Required task:
Put every line of the data below into a JSON list of strings, one string per line, leaving out blank lines.

Records shown:
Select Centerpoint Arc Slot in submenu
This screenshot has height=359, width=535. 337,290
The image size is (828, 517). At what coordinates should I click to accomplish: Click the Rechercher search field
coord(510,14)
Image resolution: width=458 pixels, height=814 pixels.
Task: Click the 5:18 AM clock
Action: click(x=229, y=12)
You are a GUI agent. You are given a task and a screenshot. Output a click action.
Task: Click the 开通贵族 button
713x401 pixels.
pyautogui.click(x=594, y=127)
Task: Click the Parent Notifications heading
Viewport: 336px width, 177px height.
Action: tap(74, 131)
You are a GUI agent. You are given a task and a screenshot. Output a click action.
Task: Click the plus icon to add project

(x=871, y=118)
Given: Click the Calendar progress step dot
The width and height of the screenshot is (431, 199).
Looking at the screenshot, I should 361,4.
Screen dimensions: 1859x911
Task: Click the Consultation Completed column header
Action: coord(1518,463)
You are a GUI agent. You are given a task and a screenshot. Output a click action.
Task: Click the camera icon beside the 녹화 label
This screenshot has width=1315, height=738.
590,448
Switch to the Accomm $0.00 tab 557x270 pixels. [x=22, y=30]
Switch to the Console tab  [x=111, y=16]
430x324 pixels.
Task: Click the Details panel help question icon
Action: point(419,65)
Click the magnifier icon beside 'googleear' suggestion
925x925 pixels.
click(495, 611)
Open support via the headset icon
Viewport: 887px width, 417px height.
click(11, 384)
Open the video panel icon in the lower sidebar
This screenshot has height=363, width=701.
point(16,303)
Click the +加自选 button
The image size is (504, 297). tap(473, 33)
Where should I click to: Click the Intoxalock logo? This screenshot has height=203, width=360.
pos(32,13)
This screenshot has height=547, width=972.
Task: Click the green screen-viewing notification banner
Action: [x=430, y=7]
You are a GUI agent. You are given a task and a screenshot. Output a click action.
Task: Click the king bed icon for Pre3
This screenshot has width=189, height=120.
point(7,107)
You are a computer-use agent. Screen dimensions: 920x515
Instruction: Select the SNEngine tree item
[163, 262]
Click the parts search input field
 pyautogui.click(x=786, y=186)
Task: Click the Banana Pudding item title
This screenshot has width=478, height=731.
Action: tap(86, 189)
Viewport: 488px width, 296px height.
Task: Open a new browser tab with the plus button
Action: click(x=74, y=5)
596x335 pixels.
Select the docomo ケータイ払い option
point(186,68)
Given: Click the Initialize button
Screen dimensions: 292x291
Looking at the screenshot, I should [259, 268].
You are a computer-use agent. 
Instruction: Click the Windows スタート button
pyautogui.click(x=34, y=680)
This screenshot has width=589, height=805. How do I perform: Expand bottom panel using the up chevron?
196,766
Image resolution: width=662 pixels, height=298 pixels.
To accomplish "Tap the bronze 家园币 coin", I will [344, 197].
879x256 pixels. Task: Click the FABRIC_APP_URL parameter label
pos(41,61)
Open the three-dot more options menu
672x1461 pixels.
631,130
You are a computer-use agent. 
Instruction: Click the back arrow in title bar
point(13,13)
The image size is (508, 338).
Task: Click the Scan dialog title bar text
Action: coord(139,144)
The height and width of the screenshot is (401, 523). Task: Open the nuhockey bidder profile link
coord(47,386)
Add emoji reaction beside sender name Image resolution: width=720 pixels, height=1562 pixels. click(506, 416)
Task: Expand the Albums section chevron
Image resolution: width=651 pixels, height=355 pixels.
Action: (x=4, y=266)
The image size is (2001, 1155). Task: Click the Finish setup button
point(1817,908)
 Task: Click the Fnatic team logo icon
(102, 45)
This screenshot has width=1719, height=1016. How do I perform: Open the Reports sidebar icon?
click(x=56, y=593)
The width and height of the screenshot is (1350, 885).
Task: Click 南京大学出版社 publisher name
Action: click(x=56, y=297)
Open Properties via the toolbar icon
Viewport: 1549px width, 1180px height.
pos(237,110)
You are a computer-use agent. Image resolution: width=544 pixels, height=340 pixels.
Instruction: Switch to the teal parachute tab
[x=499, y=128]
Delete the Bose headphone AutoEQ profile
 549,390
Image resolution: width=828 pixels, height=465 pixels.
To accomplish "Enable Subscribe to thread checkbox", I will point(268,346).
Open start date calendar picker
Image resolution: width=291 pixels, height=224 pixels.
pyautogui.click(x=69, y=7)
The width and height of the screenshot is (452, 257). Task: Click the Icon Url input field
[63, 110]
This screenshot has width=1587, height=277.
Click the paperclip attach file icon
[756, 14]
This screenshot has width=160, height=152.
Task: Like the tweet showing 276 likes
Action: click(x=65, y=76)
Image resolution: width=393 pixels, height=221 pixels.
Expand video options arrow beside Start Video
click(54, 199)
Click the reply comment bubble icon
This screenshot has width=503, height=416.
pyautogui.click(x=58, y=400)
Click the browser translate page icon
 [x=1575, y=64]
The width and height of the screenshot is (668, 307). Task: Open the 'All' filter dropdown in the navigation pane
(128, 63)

Solution to this exercise:
[
  "Select Centerpoint Arc Slot in submenu",
  "This screenshot has height=359, width=535. 337,290",
  "The image size is (828, 517). At what coordinates should I click to accomplish: Click the Rechercher search field",
  "coord(510,14)",
  "Image resolution: width=458 pixels, height=814 pixels.",
  "Task: Click the 5:18 AM clock",
  "Action: click(x=229, y=12)",
  "You are a GUI agent. You are given a task and a screenshot. Output a click action.",
  "Task: Click the 开通贵族 button",
  "713x401 pixels.",
  "pyautogui.click(x=594, y=127)",
  "Task: Click the Parent Notifications heading",
  "Viewport: 336px width, 177px height.",
  "Action: tap(74, 131)",
  "You are a GUI agent. You are given a task and a screenshot. Output a click action.",
  "Task: Click the plus icon to add project",
  "(x=871, y=118)",
  "Given: Click the Calendar progress step dot",
  "The width and height of the screenshot is (431, 199).",
  "Looking at the screenshot, I should 361,4.",
  "Screen dimensions: 1859x911",
  "Task: Click the Consultation Completed column header",
  "Action: coord(1518,463)",
  "You are a GUI agent. You are given a task and a screenshot. Output a click action.",
  "Task: Click the camera icon beside the 녹화 label",
  "This screenshot has width=1315, height=738.",
  "590,448",
  "Switch to the Accomm $0.00 tab 557x270 pixels. [x=22, y=30]",
  "Switch to the Console tab  [x=111, y=16]",
  "430x324 pixels.",
  "Task: Click the Details panel help question icon",
  "Action: point(419,65)",
  "Click the magnifier icon beside 'googleear' suggestion",
  "925x925 pixels.",
  "click(495, 611)",
  "Open support via the headset icon",
  "Viewport: 887px width, 417px height.",
  "click(11, 384)",
  "Open the video panel icon in the lower sidebar",
  "This screenshot has height=363, width=701.",
  "point(16,303)",
  "Click the +加自选 button",
  "The image size is (504, 297). tap(473, 33)",
  "Where should I click to: Click the Intoxalock logo? This screenshot has height=203, width=360.",
  "pos(32,13)",
  "This screenshot has height=547, width=972.",
  "Task: Click the green screen-viewing notification banner",
  "Action: [x=430, y=7]",
  "You are a GUI agent. You are given a task and a screenshot. Output a click action.",
  "Task: Click the king bed icon for Pre3",
  "This screenshot has width=189, height=120.",
  "point(7,107)",
  "You are a computer-use agent. Screen dimensions: 920x515",
  "Instruction: Select the SNEngine tree item",
  "[163, 262]",
  "Click the parts search input field",
  " pyautogui.click(x=786, y=186)",
  "Task: Click the Banana Pudding item title",
  "This screenshot has width=478, height=731.",
  "Action: tap(86, 189)",
  "Viewport: 488px width, 296px height.",
  "Task: Open a new browser tab with the plus button",
  "Action: click(x=74, y=5)",
  "596x335 pixels.",
  "Select the docomo ケータイ払い option",
  "point(186,68)",
  "Given: Click the Initialize button",
  "Screen dimensions: 292x291",
  "Looking at the screenshot, I should [259, 268].",
  "You are a computer-use agent. ",
  "Instruction: Click the Windows スタート button",
  "pyautogui.click(x=34, y=680)",
  "This screenshot has width=589, height=805. How do I perform: Expand bottom panel using the up chevron?",
  "196,766",
  "Image resolution: width=662 pixels, height=298 pixels.",
  "To accomplish \"Tap the bronze 家园币 coin\", I will [344, 197].",
  "879x256 pixels. Task: Click the FABRIC_APP_URL parameter label",
  "pos(41,61)",
  "Open the three-dot more options menu",
  "672x1461 pixels.",
  "631,130",
  "You are a computer-use agent. ",
  "Instruction: Click the back arrow in title bar",
  "point(13,13)",
  "The image size is (508, 338).",
  "Task: Click the Scan dialog title bar text",
  "Action: coord(139,144)",
  "The height and width of the screenshot is (401, 523). Task: Open the nuhockey bidder profile link",
  "coord(47,386)",
  "Add emoji reaction beside sender name Image resolution: width=720 pixels, height=1562 pixels. click(506, 416)",
  "Task: Expand the Albums section chevron",
  "Image resolution: width=651 pixels, height=355 pixels.",
  "Action: (x=4, y=266)",
  "The image size is (2001, 1155). Task: Click the Finish setup button",
  "point(1817,908)",
  " Task: Click the Fnatic team logo icon",
  "(102, 45)",
  "This screenshot has width=1719, height=1016. How do I perform: Open the Reports sidebar icon?",
  "click(x=56, y=593)",
  "The width and height of the screenshot is (1350, 885).",
  "Task: Click 南京大学出版社 publisher name",
  "Action: click(x=56, y=297)",
  "Open Properties via the toolbar icon",
  "Viewport: 1549px width, 1180px height.",
  "pos(237,110)",
  "You are a computer-use agent. Image resolution: width=544 pixels, height=340 pixels.",
  "Instruction: Switch to the teal parachute tab",
  "[x=499, y=128]",
  "Delete the Bose headphone AutoEQ profile",
  " 549,390",
  "Image resolution: width=828 pixels, height=465 pixels.",
  "To accomplish \"Enable Subscribe to thread checkbox\", I will point(268,346).",
  "Open start date calendar picker",
  "Image resolution: width=291 pixels, height=224 pixels.",
  "pyautogui.click(x=69, y=7)",
  "The width and height of the screenshot is (452, 257). Task: Click the Icon Url input field",
  "[63, 110]",
  "This screenshot has width=1587, height=277.",
  "Click the paperclip attach file icon",
  "[756, 14]",
  "This screenshot has width=160, height=152.",
  "Task: Like the tweet showing 276 likes",
  "Action: click(x=65, y=76)",
  "Image resolution: width=393 pixels, height=221 pixels.",
  "Expand video options arrow beside Start Video",
  "click(54, 199)",
  "Click the reply comment bubble icon",
  "This screenshot has width=503, height=416.",
  "pyautogui.click(x=58, y=400)",
  "Click the browser translate page icon",
  " [x=1575, y=64]",
  "The width and height of the screenshot is (668, 307). Task: Open the 'All' filter dropdown in the navigation pane",
  "(128, 63)"
]